We now discuss possible extensions, and possible directions for further work. In order to overcome the problem that Sores and Chares cannot count (beyond the trivial case of distinguishing between 0 and 1), Bex et al. [4] (Section 8) propose extending these models with numerical predicates; i. e., one could write a ≥ 1,≤3, with \(\mathcal {L}(a^{\geq 1,\leq 3})=\{a,aa,aaa\}\). With an additional post-processing step, the algorithms in [4] can be used to infer Chares and Sores that are extended with counting. This extension can also be adapted to the approaches in the present paper. Basically, one replaces each+ or+? with appropriate bound that describes how often the expression under the+ is repeated; e. g., the sample {a, a a a} would lead to descriptive expression a +, additional post-processing would turn this into a ≥ 1,≤3. Note that, in the form described in [4], this approach can only learn finite languages, as positive data does not allow do distinguish between a + and a n for sufficiently large n. But this can be fixed by providing the post-processing algorithm with an additional threshold t, and removing those upper bounds ≤ n for which nt with unbounded; e. g., a ≥ 2, ≤ n with nt would become a ≥ 2.

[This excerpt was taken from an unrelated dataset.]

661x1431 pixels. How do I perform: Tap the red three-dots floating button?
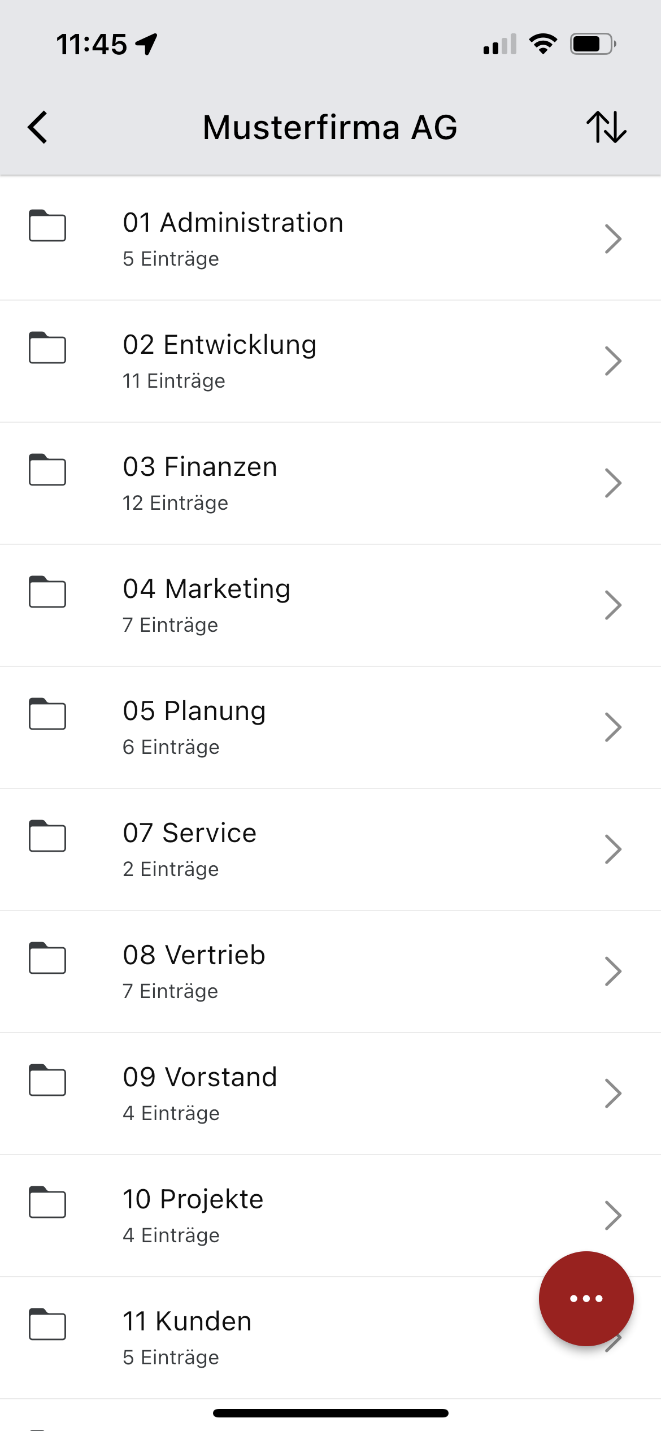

On the topic of probabilistic learning, if one is willing to fix a set of probability distributions on the sample space, the learning algorithms could be adapted to feature a variant of stochastic finite learning (introduced by Rossmanith and Zeugmann [20]). It might be possible to derive algorithms which, with high probability, give descriptive generalizations from a very small set of (randomly chosen) examples. This could lead to inference algorithms that do not need to process the whole input, but only a random subset, which might be interesting for very large datasets.

From the authors’ point of view, Questions 1 and 2 (cf. Section 6.1) are the most interesting. In other words: Is it possible to extend the inference algorithms discussed in the present paper from Soas and Sores to deterministic k-Oas and deterministic k-Ores? It seems that one would need to develop not only a good generalization of Soas, but also a “good” inclusion criterion, preferably syntactic. This idea is based on the following observation: While the results in the present paper make no direct use of the results and techniques that Freydenberger and Reidenbach [10] developed for descriptive generalization of pattern languages, both papers rely heavily on the fact that the inclusion problem for the respective language classes has a syntactic criterion for inclusion.

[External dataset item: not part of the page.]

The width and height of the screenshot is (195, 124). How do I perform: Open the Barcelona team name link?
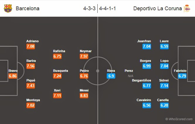pyautogui.click(x=28, y=9)
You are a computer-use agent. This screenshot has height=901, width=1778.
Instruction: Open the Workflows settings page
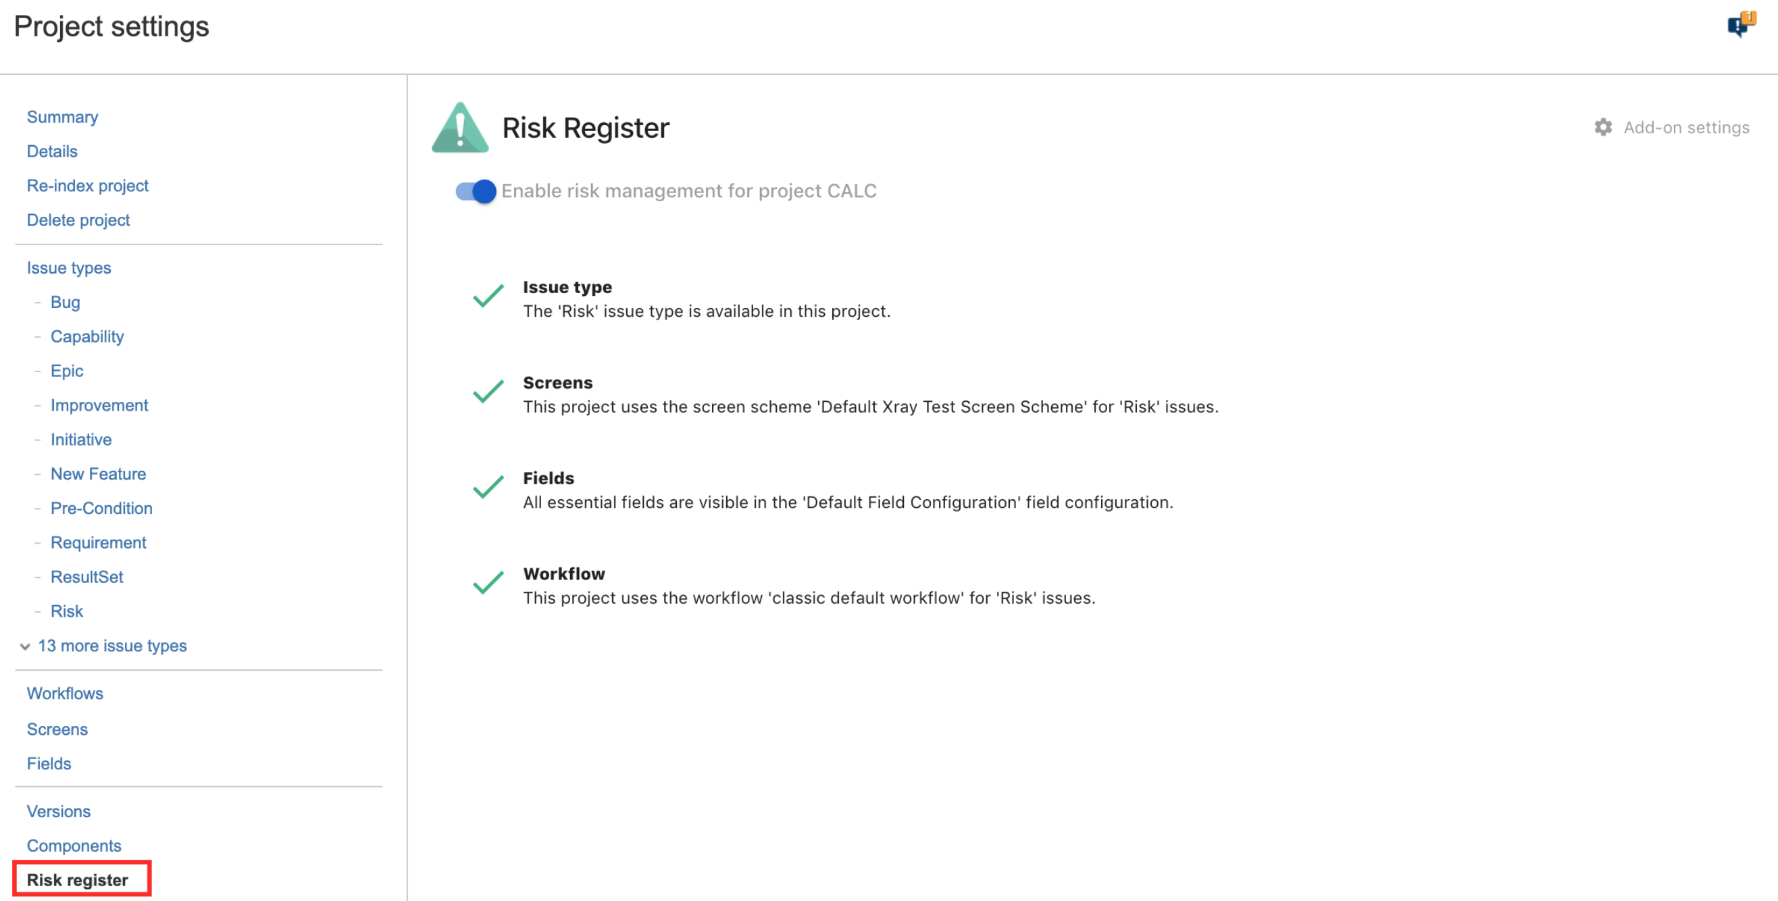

The proofs on descriptive generalization of pattern languages in [10] rely on the fact that inclusion for terminal-free E-pattern languages is characterized by the existence of a morphism which maps the pattern that generates the superlanguage to the pattern that generates the sublanguage. This criterion is a versatile tool to prove the nonexistence of a (pattern) language between the target language and the language of a descriptive pattern. While the proofs of the present paper cannot make any direct use of the proofs from [10], the approaches are similar conceptually. In particular, the line of reasoning in which the correctness proofs of Soa2Chare and Soa2Sore use the fact that the inclusion problem for Sores (and Chares) is characterized by the covering of the respective Soas is structurally similar to the proofs for pattern languages.

Moreover, although deciding whether such a pattern morphism exists is NP-complete, the techniques in [10] are not affected by the computational hardness. Hence, the hardness results on the decidability of the k-Ore-inclusion problem presented by Martens et al. [15] do not exclude the existence of such a criterion. This leaves room for hope that Soa2Sore can be extended to k-Ores with k ≥ 2.